Extracted data -
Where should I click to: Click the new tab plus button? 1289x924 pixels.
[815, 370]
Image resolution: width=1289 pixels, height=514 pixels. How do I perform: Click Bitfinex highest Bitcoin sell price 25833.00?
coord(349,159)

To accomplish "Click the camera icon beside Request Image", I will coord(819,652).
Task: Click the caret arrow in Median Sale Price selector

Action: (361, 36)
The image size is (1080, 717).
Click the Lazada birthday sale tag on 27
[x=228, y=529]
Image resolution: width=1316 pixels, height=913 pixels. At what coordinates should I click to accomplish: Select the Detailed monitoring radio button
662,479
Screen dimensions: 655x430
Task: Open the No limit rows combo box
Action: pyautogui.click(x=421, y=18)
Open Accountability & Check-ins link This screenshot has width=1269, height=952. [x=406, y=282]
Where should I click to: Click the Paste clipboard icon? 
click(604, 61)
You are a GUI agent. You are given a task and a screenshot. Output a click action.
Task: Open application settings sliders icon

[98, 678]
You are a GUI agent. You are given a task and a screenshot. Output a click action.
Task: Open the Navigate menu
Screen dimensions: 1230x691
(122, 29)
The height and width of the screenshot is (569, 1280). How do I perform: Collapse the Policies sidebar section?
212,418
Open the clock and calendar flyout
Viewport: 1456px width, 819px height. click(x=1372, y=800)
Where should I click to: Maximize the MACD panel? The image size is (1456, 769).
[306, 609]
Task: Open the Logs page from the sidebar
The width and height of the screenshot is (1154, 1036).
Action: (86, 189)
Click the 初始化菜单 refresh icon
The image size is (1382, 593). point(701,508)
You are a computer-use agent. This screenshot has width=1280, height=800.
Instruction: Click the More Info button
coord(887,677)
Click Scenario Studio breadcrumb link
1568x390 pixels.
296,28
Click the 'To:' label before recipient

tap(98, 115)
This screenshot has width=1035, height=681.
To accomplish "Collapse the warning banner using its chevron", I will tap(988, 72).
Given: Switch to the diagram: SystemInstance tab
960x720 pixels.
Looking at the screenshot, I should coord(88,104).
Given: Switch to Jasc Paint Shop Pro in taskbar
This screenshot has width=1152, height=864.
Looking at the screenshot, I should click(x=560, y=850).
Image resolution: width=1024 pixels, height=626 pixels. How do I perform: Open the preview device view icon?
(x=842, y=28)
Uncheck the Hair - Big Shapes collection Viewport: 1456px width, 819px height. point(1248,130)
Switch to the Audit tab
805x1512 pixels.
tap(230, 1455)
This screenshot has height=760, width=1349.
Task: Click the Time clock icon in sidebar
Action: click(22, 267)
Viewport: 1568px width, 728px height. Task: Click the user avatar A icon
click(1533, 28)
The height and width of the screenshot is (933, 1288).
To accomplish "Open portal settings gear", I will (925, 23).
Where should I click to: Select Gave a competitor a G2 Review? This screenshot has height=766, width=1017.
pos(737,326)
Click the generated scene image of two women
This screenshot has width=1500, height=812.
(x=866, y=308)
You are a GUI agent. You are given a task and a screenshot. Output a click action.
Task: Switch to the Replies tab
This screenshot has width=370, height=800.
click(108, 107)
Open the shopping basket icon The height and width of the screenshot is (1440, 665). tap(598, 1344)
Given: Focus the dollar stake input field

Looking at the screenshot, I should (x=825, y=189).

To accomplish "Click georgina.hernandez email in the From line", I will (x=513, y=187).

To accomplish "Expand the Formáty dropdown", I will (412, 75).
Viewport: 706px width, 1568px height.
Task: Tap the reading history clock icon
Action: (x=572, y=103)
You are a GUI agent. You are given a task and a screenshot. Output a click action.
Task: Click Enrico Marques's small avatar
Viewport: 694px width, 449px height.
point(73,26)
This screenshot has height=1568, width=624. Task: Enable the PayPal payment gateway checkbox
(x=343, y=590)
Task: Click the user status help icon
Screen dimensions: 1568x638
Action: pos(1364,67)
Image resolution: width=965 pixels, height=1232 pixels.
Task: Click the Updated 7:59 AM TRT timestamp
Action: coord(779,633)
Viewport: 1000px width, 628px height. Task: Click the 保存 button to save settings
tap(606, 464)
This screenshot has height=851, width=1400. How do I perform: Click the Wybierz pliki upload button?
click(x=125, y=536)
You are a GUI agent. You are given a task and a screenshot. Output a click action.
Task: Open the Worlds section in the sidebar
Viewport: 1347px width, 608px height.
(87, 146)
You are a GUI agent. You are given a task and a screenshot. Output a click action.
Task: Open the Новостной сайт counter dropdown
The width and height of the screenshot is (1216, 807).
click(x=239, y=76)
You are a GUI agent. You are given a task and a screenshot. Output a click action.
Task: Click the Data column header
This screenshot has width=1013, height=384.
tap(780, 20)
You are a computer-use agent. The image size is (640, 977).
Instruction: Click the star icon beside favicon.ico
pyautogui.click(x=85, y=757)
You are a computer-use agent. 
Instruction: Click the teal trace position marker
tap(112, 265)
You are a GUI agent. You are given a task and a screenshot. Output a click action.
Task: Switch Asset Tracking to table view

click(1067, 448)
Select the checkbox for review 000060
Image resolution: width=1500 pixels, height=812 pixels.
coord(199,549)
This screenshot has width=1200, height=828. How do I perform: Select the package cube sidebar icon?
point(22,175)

The task - Revise the material above by replacing each occurrence of "Where should I click to:" with "Where do I click to:", leaving everything else unchanged.

Answer to this problem -
Where do I click to: Click the new tab plus button? 1289x924 pixels.
[815, 370]
Image resolution: width=1289 pixels, height=514 pixels. How do I perform: Click Bitfinex highest Bitcoin sell price 25833.00?
coord(349,159)

To accomplish "Click the camera icon beside Request Image", I will coord(819,652).
Task: Click the caret arrow in Median Sale Price selector

Action: (361, 36)
The image size is (1080, 717).
Click the Lazada birthday sale tag on 27
[x=228, y=529]
Image resolution: width=1316 pixels, height=913 pixels. At what coordinates should I click to accomplish: Select the Detailed monitoring radio button
662,479
Screen dimensions: 655x430
Task: Open the No limit rows combo box
Action: pyautogui.click(x=421, y=18)
Open Accountability & Check-ins link This screenshot has width=1269, height=952. [x=406, y=282]
Where do I click to: Click the Paste clipboard icon? 
click(604, 61)
You are a GUI agent. You are given a task and a screenshot. Output a click action.
Task: Open application settings sliders icon

[98, 678]
You are a GUI agent. You are given a task and a screenshot. Output a click action.
Task: Open the Navigate menu
Screen dimensions: 1230x691
(122, 29)
The height and width of the screenshot is (569, 1280). How do I perform: Collapse the Policies sidebar section?
212,418
Open the clock and calendar flyout
Viewport: 1456px width, 819px height. click(x=1372, y=800)
Where do I click to: Maximize the MACD panel? The image size is (1456, 769).
[306, 609]
Task: Open the Logs page from the sidebar
The width and height of the screenshot is (1154, 1036).
Action: (86, 189)
Click the 初始化菜单 refresh icon
The image size is (1382, 593). point(701,508)
You are a computer-use agent. This screenshot has width=1280, height=800.
Instruction: Click the More Info button
coord(887,677)
Click Scenario Studio breadcrumb link
1568x390 pixels.
296,28
Click the 'To:' label before recipient

tap(98, 115)
This screenshot has width=1035, height=681.
To accomplish "Collapse the warning banner using its chevron", I will tap(988, 72).
Given: Switch to the diagram: SystemInstance tab
960x720 pixels.
Looking at the screenshot, I should coord(88,104).
Given: Switch to Jasc Paint Shop Pro in taskbar
This screenshot has width=1152, height=864.
Looking at the screenshot, I should click(x=560, y=850).
Image resolution: width=1024 pixels, height=626 pixels. How do I perform: Open the preview device view icon?
(x=842, y=28)
Uncheck the Hair - Big Shapes collection Viewport: 1456px width, 819px height. point(1248,130)
Switch to the Audit tab
805x1512 pixels.
tap(230, 1455)
This screenshot has height=760, width=1349.
Task: Click the Time clock icon in sidebar
Action: click(22, 267)
Viewport: 1568px width, 728px height. Task: Click the user avatar A icon
click(1533, 28)
The height and width of the screenshot is (933, 1288).
To accomplish "Open portal settings gear", I will (925, 23).
Where do I click to: Select Gave a competitor a G2 Review? This screenshot has height=766, width=1017.
pos(737,326)
Click the generated scene image of two women
This screenshot has width=1500, height=812.
(x=866, y=308)
You are a GUI agent. You are given a task and a screenshot. Output a click action.
Task: Switch to the Replies tab
This screenshot has width=370, height=800.
click(108, 107)
Open the shopping basket icon The height and width of the screenshot is (1440, 665). tap(598, 1344)
Given: Focus the dollar stake input field

Looking at the screenshot, I should (x=825, y=189).

To accomplish "Click georgina.hernandez email in the From line", I will (x=513, y=187).

To accomplish "Expand the Formáty dropdown", I will (412, 75).
Viewport: 706px width, 1568px height.
Task: Tap the reading history clock icon
Action: (x=572, y=103)
You are a GUI agent. You are given a task and a screenshot. Output a click action.
Task: Click Enrico Marques's small avatar
Viewport: 694px width, 449px height.
point(73,26)
This screenshot has height=1568, width=624. Task: Enable the PayPal payment gateway checkbox
(x=343, y=590)
Task: Click the user status help icon
Screen dimensions: 1568x638
Action: pos(1364,67)
Image resolution: width=965 pixels, height=1232 pixels.
Task: Click the Updated 7:59 AM TRT timestamp
Action: coord(779,633)
Viewport: 1000px width, 628px height. Task: Click the 保存 button to save settings
tap(606, 464)
This screenshot has height=851, width=1400. How do I perform: Click the Wybierz pliki upload button?
click(x=125, y=536)
You are a GUI agent. You are given a task and a screenshot. Output a click action.
Task: Open the Worlds section in the sidebar
Viewport: 1347px width, 608px height.
(87, 146)
You are a GUI agent. You are given a task and a screenshot. Output a click action.
Task: Open the Новостной сайт counter dropdown
The width and height of the screenshot is (1216, 807).
click(x=239, y=76)
You are a GUI agent. You are given a task and a screenshot. Output a click action.
Task: Click the Data column header
This screenshot has width=1013, height=384.
tap(780, 20)
You are a computer-use agent. The image size is (640, 977).
Instruction: Click the star icon beside favicon.ico
pyautogui.click(x=85, y=757)
You are a computer-use agent. 
Instruction: Click the teal trace position marker
tap(112, 265)
You are a GUI agent. You are given a task and a screenshot. Output a click action.
Task: Switch Asset Tracking to table view

click(1067, 448)
Select the checkbox for review 000060
Image resolution: width=1500 pixels, height=812 pixels.
coord(199,549)
This screenshot has width=1200, height=828. How do I perform: Select the package cube sidebar icon?
point(22,175)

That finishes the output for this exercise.